Search the data below for the word "computer" and report how many lines contain it, with no added words.

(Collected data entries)
━━━━━━━━

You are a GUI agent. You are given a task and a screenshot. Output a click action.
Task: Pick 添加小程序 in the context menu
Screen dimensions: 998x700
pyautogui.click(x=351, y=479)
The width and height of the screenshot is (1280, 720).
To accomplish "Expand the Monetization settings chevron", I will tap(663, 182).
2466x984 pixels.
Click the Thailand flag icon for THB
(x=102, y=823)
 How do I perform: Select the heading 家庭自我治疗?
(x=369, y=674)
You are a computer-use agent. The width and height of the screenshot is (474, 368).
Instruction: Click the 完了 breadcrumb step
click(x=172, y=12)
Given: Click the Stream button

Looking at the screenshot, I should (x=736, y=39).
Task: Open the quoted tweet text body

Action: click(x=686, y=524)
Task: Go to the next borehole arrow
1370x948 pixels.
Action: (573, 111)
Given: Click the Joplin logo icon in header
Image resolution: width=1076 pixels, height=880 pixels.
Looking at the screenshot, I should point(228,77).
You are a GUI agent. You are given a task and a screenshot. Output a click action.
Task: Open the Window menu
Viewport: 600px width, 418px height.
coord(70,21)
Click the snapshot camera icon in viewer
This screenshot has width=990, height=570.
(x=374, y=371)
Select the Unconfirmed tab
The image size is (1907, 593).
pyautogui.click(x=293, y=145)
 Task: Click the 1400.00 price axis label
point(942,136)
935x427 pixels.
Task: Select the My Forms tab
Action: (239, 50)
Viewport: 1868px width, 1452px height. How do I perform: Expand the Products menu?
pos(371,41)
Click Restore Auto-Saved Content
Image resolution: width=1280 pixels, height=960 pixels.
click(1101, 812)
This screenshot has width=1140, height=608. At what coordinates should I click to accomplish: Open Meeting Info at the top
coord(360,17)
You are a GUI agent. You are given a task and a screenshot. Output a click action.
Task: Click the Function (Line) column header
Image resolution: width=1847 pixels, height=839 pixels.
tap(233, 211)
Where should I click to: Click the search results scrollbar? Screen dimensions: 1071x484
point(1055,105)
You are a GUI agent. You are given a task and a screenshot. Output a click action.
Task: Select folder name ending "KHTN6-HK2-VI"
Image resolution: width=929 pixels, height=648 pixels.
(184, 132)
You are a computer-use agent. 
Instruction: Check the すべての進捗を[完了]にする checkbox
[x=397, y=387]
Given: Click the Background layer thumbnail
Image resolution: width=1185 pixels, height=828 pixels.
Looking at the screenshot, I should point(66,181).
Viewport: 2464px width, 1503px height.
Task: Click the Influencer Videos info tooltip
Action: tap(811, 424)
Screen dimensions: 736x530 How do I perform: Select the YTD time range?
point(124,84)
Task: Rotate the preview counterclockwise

━━━━━━━━

- RESPONSE TO THE EXERCISE
2